Eastbourne nursing home ‘requires improvement’

Pentlow Nursing Home in Summerdown Road
Pentlow Nursing Home in Summerdown Road

An Old Town nursing home has been told it ‘requires improvement’ after the latest Care Quality Commission (CQC) inspection – despite praise from visitors and health care professionals.

Pentlow Nursing Home, in Summerdown Road, provides care for up to 60 people. It was inspected on June 8 and 9 and the report has just been published.

The home was rated ‘good’ in three out of five sections – whether the home is effective, caring and responsive – but it ‘requires improvement’ on safety and whether the home is well-led. Overall the CQC rated the home as requiring improvement.

The report said, “At the last inspection undertaken on the 22 and 23 December 2014 we asked the provider to make improvements in relation the safe management of medicines, appropriate provision and support for people to eat and drink.

“The provider was asked to ensure the care and support provided was person centred and records were complete accurate and informed the care needed and provided. The provider sent us an action plan stating they would have addressed all of these concerns by September 2015.

“At this inspection we found the provider was meeting these regulations although further work was needed to embed and ensure safe and good practice in all areas.

“The service did not have a registered manager in post however there was an acting manager and we were told a new manager had been appointed and was taking up post in August 2016. A registered manager is a person who has registered with the CQC to manage the service.

“Like registered providers, they are ‘registered persons’. Registered persons have legal responsibility for meeting the requirements in the Health and Social Care Act and associated Regulations about how the service is run.

“The quality monitoring systems needed further development to ensure they were used to ensure best practice and to identify shortfalls and demonstrate effective responses. This included the provision of suitable guidelines and records for medicine administration and management of accidents. Guidelines to assist staff in the administration of medicines were not always complete and records of when topical creams were administered were not always accurate.

“In addition systems for safety in all areas of the home and garden had not been fully established. These areas were raised with the acting manager for improvement. Feedback received from people their relatives and visiting health professionals through the inspection process was positive about the care, the approach of staff and atmosphere in the home. People said they would recommend the service and one said ‘I can’t think of a better place to end my days’.

“People were looked after by staff attentive staff who treated people with kindness and compassion and supported them to maintain their independence. They showed respect and maintained people’s dignity.

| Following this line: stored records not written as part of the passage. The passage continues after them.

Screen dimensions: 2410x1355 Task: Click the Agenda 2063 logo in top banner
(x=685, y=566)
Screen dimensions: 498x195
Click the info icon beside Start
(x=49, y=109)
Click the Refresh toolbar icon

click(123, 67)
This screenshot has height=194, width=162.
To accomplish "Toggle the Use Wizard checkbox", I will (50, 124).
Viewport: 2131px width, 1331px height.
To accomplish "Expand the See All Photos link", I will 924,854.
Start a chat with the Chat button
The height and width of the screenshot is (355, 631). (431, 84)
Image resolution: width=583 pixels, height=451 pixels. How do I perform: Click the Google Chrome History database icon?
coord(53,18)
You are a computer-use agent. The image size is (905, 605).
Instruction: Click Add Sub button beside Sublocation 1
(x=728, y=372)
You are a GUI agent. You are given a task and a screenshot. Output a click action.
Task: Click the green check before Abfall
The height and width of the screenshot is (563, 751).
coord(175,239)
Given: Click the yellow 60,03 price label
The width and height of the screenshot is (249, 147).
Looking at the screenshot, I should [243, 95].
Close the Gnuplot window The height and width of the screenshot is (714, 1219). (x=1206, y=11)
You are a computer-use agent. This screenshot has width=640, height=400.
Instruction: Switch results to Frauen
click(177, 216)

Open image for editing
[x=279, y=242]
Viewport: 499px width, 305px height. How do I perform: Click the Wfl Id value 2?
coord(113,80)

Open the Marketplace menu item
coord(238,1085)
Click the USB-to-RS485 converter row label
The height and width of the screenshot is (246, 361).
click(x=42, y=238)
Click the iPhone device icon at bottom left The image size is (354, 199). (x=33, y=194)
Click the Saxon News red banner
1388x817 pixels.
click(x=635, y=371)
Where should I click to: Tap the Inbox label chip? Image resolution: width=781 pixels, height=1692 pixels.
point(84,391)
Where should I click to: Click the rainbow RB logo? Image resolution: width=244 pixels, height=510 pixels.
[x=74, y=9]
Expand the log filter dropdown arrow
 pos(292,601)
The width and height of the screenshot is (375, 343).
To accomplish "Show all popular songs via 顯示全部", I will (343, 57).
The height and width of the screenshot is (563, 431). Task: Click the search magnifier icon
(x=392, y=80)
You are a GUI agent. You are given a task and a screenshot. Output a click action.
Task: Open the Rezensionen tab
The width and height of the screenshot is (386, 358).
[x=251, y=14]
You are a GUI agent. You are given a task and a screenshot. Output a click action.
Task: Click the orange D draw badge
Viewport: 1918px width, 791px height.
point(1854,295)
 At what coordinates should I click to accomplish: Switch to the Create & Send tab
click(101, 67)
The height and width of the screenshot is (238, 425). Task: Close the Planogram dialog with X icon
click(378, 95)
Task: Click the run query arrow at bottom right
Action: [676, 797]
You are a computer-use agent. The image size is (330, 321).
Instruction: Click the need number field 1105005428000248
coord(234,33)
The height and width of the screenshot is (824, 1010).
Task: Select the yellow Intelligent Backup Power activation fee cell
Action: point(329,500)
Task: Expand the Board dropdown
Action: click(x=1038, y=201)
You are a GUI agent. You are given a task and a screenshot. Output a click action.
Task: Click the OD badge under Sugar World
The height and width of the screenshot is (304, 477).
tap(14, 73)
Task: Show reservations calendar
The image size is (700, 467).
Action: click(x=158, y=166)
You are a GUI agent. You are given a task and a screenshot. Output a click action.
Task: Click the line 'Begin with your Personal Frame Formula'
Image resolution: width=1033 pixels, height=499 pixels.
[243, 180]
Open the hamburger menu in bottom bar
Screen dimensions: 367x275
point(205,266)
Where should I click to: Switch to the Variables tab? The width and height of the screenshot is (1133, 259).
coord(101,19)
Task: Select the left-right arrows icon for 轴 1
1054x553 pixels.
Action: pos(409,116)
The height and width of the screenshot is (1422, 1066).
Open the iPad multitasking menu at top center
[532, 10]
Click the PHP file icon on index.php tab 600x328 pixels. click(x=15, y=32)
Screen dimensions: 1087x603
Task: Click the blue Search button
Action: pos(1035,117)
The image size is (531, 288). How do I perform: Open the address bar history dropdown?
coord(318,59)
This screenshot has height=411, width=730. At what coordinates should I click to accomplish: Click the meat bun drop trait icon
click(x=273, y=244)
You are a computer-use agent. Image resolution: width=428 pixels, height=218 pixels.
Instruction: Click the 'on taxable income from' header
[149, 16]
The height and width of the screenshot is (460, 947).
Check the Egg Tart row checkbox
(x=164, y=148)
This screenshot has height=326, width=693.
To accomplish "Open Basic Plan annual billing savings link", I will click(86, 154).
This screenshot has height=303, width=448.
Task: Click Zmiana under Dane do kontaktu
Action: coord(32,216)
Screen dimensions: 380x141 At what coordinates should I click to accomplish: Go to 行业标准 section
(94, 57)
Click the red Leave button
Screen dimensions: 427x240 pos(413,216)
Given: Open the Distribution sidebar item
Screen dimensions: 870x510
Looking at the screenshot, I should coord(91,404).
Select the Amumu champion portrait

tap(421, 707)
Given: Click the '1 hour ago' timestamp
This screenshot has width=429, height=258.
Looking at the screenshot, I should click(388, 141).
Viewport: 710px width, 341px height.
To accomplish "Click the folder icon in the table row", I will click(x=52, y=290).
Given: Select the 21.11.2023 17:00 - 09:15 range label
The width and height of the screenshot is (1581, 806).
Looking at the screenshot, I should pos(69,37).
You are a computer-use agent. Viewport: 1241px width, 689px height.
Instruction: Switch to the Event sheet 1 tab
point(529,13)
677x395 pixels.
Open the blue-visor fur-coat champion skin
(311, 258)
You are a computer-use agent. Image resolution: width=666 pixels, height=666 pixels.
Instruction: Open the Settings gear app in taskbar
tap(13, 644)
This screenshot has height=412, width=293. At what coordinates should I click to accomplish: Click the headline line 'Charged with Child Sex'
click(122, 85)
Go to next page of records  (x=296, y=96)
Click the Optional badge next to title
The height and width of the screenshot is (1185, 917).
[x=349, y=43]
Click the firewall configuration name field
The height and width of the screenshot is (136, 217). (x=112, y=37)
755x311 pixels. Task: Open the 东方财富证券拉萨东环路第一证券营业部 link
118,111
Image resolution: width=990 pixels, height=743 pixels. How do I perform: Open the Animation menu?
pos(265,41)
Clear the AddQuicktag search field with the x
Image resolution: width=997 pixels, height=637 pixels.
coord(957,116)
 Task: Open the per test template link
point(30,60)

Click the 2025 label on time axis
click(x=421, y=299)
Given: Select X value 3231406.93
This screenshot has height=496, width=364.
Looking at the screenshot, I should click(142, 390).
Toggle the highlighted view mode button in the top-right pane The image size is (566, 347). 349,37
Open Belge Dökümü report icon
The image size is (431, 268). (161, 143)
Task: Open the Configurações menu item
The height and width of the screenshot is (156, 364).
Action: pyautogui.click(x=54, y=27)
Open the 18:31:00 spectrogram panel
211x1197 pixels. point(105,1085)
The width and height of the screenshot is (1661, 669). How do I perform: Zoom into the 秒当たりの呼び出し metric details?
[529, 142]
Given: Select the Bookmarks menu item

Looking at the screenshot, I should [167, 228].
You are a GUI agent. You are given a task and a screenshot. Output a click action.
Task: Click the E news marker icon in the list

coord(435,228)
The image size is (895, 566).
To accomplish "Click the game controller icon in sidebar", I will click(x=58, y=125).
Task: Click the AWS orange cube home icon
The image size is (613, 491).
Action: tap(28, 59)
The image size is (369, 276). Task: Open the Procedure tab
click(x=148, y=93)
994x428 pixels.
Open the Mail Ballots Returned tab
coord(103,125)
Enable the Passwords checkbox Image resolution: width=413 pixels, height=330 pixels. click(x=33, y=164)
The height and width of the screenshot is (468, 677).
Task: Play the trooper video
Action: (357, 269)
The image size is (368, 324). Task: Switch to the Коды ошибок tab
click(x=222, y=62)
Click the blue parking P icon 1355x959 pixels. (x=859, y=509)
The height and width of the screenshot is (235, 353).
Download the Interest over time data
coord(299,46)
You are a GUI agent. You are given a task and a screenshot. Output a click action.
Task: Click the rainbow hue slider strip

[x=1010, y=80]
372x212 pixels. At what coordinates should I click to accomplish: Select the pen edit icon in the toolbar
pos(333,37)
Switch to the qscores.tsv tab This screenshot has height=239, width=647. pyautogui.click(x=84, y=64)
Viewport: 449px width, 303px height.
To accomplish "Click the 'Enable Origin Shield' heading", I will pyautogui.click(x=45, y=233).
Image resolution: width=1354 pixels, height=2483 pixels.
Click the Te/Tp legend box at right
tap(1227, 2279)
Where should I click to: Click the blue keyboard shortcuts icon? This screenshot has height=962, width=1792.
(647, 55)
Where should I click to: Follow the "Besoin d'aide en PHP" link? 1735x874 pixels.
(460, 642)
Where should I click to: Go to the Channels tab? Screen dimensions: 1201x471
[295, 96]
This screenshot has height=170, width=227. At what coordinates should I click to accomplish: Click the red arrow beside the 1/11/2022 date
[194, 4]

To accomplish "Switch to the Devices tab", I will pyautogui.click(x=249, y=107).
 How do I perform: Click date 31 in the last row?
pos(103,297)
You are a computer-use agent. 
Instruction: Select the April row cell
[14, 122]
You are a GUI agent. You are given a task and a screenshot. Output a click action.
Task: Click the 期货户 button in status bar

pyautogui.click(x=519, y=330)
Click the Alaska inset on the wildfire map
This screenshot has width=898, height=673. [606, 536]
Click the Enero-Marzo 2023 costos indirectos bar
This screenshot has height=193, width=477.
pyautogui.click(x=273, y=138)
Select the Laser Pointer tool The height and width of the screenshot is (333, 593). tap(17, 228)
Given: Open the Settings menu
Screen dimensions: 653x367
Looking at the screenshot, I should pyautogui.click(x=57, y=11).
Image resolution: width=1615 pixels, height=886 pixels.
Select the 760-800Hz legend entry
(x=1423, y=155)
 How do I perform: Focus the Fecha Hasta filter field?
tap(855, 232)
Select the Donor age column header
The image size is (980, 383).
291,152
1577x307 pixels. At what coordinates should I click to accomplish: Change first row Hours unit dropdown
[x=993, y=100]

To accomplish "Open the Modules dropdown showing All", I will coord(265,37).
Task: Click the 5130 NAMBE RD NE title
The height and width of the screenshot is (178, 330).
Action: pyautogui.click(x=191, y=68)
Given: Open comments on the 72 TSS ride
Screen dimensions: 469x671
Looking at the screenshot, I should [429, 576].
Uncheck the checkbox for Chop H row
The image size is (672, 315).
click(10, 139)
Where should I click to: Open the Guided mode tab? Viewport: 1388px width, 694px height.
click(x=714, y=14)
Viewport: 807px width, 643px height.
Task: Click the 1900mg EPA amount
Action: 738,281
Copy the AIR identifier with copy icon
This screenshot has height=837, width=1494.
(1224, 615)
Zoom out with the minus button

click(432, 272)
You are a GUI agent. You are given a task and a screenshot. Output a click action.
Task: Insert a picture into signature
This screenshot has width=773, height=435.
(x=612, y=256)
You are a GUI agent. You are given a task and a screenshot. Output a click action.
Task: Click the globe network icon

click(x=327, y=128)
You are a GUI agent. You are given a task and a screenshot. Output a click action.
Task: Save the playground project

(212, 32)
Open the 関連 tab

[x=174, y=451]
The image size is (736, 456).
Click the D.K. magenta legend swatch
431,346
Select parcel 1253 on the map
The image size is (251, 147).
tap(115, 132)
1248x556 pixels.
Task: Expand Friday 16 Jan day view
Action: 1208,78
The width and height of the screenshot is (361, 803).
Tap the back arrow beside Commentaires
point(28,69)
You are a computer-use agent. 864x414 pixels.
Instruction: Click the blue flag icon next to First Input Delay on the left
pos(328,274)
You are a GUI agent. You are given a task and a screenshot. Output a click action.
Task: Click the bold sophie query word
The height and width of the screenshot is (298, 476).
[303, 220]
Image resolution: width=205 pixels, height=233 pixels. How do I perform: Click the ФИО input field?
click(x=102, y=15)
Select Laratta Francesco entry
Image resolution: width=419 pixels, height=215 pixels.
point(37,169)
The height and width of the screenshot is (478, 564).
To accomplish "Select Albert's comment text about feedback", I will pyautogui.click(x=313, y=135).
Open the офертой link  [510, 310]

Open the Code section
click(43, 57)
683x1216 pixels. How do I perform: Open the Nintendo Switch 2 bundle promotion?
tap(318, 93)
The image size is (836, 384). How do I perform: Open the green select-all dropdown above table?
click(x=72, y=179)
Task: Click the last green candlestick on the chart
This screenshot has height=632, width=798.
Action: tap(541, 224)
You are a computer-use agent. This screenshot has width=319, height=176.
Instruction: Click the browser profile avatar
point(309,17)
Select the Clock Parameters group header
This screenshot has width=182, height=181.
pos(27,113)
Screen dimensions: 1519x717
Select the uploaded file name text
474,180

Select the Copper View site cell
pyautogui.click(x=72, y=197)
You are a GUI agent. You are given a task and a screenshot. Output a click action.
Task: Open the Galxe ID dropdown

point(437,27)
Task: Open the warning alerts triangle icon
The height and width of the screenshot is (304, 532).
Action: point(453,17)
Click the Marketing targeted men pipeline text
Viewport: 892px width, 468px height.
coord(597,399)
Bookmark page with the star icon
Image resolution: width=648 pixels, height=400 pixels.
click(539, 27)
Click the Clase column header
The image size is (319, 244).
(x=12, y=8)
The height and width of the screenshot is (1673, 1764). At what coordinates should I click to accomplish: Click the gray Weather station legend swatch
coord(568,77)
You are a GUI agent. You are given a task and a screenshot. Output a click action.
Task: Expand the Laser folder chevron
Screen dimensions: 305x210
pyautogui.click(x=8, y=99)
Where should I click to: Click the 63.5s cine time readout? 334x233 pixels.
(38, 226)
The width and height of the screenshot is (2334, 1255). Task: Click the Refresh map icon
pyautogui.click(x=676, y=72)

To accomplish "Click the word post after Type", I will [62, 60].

“Staff had a good understanding of safeguarding procedures and knew what actions to take if they believed people were at risk of abuse. Staff understood the Mental Capacity Act 2005 (MCA) and Deprivation of Liberty Safeguards (DoLS). Senior staff had an understanding of DoLS and what may constitute a deprivation of liberty and followed correct procedures to protect people’s rights.

“There was a variety of activity and opportunity for interaction taking place in the service. This took account of people’s preferences and choice. Visitors told us they were warmly welcomed and people were supported in maintaining their own friendships and relationships.

“Staff were provided with a training programme which supported them to meet the needs of people. Staff felt well supported and able to raise any issue with senior staff and the acting manager. People were complementary about the food and the choices available. Staff monitored people’s nutritional needs and responded to them. Preferences and specific diets were provided.

“People were given information on how to make a complaint and said they were comfortable to raise a concern or complaint if need be. Feedback was sought from people on a daily basis and satisfaction surveys had been completed. The management style fostered in the home was open and responded to people and staff’s views. This provided a friendly and homely environment that people enjoyed.”